- **EXERCISE OBJECTIVE**
Please rewrite the records below with "GUI agent" changed to "screen assistant" everywhere and nothing else altered.
⟨
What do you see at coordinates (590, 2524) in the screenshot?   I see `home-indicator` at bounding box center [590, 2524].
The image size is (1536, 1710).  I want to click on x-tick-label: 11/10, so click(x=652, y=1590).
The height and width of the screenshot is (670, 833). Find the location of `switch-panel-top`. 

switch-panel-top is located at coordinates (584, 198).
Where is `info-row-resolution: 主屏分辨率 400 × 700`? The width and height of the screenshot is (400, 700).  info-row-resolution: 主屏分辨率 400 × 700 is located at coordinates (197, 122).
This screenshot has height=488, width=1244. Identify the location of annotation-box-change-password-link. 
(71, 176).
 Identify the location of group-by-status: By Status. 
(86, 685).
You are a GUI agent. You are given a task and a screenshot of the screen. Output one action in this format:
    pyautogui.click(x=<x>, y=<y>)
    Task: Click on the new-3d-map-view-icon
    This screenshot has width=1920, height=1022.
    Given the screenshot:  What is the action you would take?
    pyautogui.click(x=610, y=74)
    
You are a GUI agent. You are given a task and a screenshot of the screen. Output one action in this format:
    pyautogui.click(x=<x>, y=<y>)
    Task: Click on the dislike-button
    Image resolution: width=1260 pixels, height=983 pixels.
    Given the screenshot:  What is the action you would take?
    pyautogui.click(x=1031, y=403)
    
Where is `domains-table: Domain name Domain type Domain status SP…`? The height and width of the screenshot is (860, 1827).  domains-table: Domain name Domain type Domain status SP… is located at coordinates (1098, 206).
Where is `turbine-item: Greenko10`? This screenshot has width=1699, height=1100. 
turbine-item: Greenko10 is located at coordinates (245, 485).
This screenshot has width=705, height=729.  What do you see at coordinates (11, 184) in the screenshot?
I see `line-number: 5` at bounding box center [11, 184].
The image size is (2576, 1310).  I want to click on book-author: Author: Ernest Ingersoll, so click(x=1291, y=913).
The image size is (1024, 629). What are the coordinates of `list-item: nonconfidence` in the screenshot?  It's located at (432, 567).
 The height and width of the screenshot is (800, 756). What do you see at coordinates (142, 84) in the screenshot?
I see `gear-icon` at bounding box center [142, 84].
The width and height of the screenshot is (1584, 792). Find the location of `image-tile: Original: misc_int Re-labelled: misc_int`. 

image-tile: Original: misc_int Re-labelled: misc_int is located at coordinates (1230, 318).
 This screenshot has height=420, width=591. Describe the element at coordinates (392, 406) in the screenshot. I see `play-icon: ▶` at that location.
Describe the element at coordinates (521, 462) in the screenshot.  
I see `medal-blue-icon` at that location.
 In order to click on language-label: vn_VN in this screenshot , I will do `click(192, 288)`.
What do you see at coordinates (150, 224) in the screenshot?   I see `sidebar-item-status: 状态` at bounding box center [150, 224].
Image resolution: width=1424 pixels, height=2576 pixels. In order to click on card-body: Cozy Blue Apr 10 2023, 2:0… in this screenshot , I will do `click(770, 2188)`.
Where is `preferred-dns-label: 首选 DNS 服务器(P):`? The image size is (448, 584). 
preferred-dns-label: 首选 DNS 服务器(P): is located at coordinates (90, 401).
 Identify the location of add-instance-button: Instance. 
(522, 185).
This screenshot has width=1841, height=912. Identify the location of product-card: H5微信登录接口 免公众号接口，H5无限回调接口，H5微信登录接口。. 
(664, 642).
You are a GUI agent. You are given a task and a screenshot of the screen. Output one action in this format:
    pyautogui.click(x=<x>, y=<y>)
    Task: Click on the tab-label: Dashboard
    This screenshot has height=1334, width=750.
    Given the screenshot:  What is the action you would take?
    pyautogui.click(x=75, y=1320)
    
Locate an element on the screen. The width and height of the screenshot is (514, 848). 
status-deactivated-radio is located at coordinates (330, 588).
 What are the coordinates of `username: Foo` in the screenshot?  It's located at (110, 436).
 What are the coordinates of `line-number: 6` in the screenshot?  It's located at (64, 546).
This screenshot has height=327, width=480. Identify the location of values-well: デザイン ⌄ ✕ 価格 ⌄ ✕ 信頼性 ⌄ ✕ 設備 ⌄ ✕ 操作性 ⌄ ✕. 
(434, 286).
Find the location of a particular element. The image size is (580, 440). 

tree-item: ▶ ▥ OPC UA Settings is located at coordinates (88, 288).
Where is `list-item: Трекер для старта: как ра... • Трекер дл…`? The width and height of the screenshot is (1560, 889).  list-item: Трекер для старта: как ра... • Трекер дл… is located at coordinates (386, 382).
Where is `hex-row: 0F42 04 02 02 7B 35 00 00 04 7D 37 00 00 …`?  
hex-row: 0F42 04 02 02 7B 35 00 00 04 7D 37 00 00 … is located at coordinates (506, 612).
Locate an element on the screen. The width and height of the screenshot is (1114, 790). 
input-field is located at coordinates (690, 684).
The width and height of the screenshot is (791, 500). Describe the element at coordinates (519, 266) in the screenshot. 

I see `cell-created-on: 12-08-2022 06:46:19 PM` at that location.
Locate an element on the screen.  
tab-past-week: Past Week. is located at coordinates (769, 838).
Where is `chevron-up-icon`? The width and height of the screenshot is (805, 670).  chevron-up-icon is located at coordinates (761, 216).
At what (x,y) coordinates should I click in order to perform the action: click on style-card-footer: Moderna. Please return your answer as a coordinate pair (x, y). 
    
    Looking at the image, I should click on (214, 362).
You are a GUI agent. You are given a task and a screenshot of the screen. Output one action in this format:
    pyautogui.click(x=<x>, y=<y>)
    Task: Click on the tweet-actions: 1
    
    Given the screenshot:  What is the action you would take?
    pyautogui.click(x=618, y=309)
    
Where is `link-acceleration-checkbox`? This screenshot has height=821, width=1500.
⟩
- **RESPONSE BOX**
What do you see at coordinates (590, 2524) in the screenshot?   I see `home-indicator` at bounding box center [590, 2524].
The image size is (1536, 1710).  I want to click on x-tick-label: 11/10, so click(x=652, y=1590).
The height and width of the screenshot is (670, 833). Find the location of `switch-panel-top`. 

switch-panel-top is located at coordinates (584, 198).
Where is `info-row-resolution: 主屏分辨率 400 × 700`? The width and height of the screenshot is (400, 700).  info-row-resolution: 主屏分辨率 400 × 700 is located at coordinates (197, 122).
This screenshot has height=488, width=1244. Identify the location of annotation-box-change-password-link. 
(71, 176).
 Identify the location of group-by-status: By Status. 
(86, 685).
You are a screen assistant. You are given a task and a screenshot of the screen. Output one action in this format:
    pyautogui.click(x=<x>, y=<y>)
    Task: Click on the new-3d-map-view-icon
    This screenshot has width=1920, height=1022.
    Given the screenshot:  What is the action you would take?
    pyautogui.click(x=610, y=74)
    
You are a screen assistant. You are given a task and a screenshot of the screen. Output one action in this format:
    pyautogui.click(x=<x>, y=<y>)
    Task: Click on the dislike-button
    Image resolution: width=1260 pixels, height=983 pixels.
    Given the screenshot:  What is the action you would take?
    pyautogui.click(x=1031, y=403)
    
Where is `domains-table: Domain name Domain type Domain status SP…`? The height and width of the screenshot is (860, 1827).  domains-table: Domain name Domain type Domain status SP… is located at coordinates (1098, 206).
Where is `turbine-item: Greenko10`? This screenshot has width=1699, height=1100. 
turbine-item: Greenko10 is located at coordinates (245, 485).
This screenshot has width=705, height=729.  What do you see at coordinates (11, 184) in the screenshot?
I see `line-number: 5` at bounding box center [11, 184].
The image size is (2576, 1310).  I want to click on book-author: Author: Ernest Ingersoll, so click(x=1291, y=913).
The image size is (1024, 629). What are the coordinates of `list-item: nonconfidence` in the screenshot?  It's located at (432, 567).
 The height and width of the screenshot is (800, 756). What do you see at coordinates (142, 84) in the screenshot?
I see `gear-icon` at bounding box center [142, 84].
The width and height of the screenshot is (1584, 792). Find the location of `image-tile: Original: misc_int Re-labelled: misc_int`. 

image-tile: Original: misc_int Re-labelled: misc_int is located at coordinates (1230, 318).
 This screenshot has height=420, width=591. Describe the element at coordinates (392, 406) in the screenshot. I see `play-icon: ▶` at that location.
Describe the element at coordinates (521, 462) in the screenshot.  
I see `medal-blue-icon` at that location.
 In order to click on language-label: vn_VN in this screenshot , I will do `click(192, 288)`.
What do you see at coordinates (150, 224) in the screenshot?   I see `sidebar-item-status: 状态` at bounding box center [150, 224].
Image resolution: width=1424 pixels, height=2576 pixels. In order to click on card-body: Cozy Blue Apr 10 2023, 2:0… in this screenshot , I will do `click(770, 2188)`.
Where is `preferred-dns-label: 首选 DNS 服务器(P):`? The image size is (448, 584). 
preferred-dns-label: 首选 DNS 服务器(P): is located at coordinates (90, 401).
 Identify the location of add-instance-button: Instance. 
(522, 185).
This screenshot has width=1841, height=912. Identify the location of product-card: H5微信登录接口 免公众号接口，H5无限回调接口，H5微信登录接口。. 
(664, 642).
You are a screen assistant. You are given a task and a screenshot of the screen. Output one action in this format:
    pyautogui.click(x=<x>, y=<y>)
    Task: Click on the tab-label: Dashboard
    This screenshot has height=1334, width=750.
    Given the screenshot:  What is the action you would take?
    pyautogui.click(x=75, y=1320)
    
Locate an element on the screen. The width and height of the screenshot is (514, 848). 
status-deactivated-radio is located at coordinates (330, 588).
 What are the coordinates of `username: Foo` in the screenshot?  It's located at (110, 436).
 What are the coordinates of `line-number: 6` in the screenshot?  It's located at (64, 546).
This screenshot has height=327, width=480. Identify the location of values-well: デザイン ⌄ ✕ 価格 ⌄ ✕ 信頼性 ⌄ ✕ 設備 ⌄ ✕ 操作性 ⌄ ✕. 
(434, 286).
Find the location of a particular element. The image size is (580, 440). 

tree-item: ▶ ▥ OPC UA Settings is located at coordinates (88, 288).
Where is `list-item: Трекер для старта: как ра... • Трекер дл…`? The width and height of the screenshot is (1560, 889).  list-item: Трекер для старта: как ра... • Трекер дл… is located at coordinates (386, 382).
Where is `hex-row: 0F42 04 02 02 7B 35 00 00 04 7D 37 00 00 …`?  
hex-row: 0F42 04 02 02 7B 35 00 00 04 7D 37 00 00 … is located at coordinates (506, 612).
Locate an element on the screen. The width and height of the screenshot is (1114, 790). 
input-field is located at coordinates (690, 684).
The width and height of the screenshot is (791, 500). Describe the element at coordinates (519, 266) in the screenshot. 

I see `cell-created-on: 12-08-2022 06:46:19 PM` at that location.
Locate an element on the screen.  
tab-past-week: Past Week. is located at coordinates (769, 838).
Where is `chevron-up-icon`? The width and height of the screenshot is (805, 670).  chevron-up-icon is located at coordinates (761, 216).
At what (x,y) coordinates should I click in order to perform the action: click on style-card-footer: Moderna. Please return your answer as a coordinate pair (x, y). 
    
    Looking at the image, I should click on (214, 362).
You are a screen assistant. You are given a task and a screenshot of the screen. Output one action in this format:
    pyautogui.click(x=<x>, y=<y>)
    Task: Click on the tweet-actions: 1
    
    Given the screenshot:  What is the action you would take?
    pyautogui.click(x=618, y=309)
    
Where is `link-acceleration-checkbox`? This screenshot has height=821, width=1500.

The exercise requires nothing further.